Consigne: Recopie à l'identique un passage du texte sur les stéréotypes visant les Français d'origine asiatique, en commençant par « Bien sûr, nombre » et en allant jusqu'à « domaine d'activité change. ».

Texte source:

★ ★ ★

Bien sûr, nombre de choses ont changé — notamment les modèles d’immigration, les progrès dans la représentation et la popularité retentissante de la culture asiatique en France et aux États-Unis. Mais de nombreux millennials asiadescendants se sentent toujours piégés par ces limites qui leur sont imposées. En fin de compte, ce stéréotype de minorité modèle prive les Français d'origine asiatique de leur individualité et de la diversité des millions de personnes qui la composent, aussi imparfaites soient elles. Autrement dit, on perpétue les attentes d'excellence et la pression qui en découle, même si le domaine d'activité change.
En France, Grace Ly, créatrice de la web-série « ça reste entre nous » chercher à déconstruire les clichés et mettre fin aux discriminations auxquelles fait face la communauté asiatique. Des célébrités comme les comédiens Frédéric Chau et Linh Dan Pham ou le chef Pierre Sang se sont alliés pour, eux aussi, dénoncer ces stéréotypes.

★ ★ ★

Données fournies:
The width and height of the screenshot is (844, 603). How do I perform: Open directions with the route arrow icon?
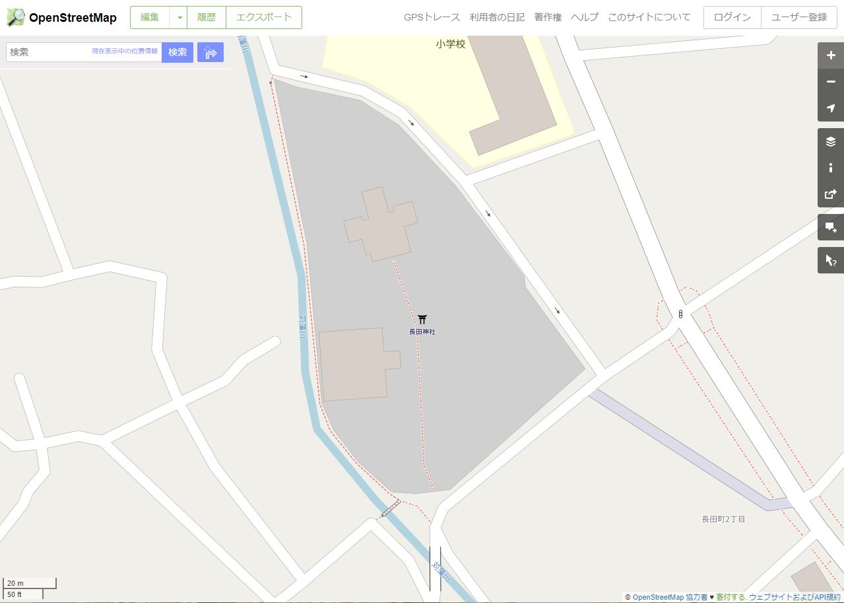click(211, 52)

★ ★ ★

Réponse attendue:
Bien sûr, nombre de choses ont changé — notamment les modèles d’immigration, les progrès dans la représentation et la popularité retentissante de la culture asiatique en France et aux États-Unis. Mais de nombreux millennials asiadescendants se sentent toujours piégés par ces limites qui leur sont imposées. En fin de compte, ce stéréotype de minorité modèle prive les Français d'origine asiatique de leur individualité et de la diversité des millions de personnes qui la composent, aussi imparfaites soient elles. Autrement dit, on perpétue les attentes d'excellence et la pression qui en découle, même si le domaine d'activité change.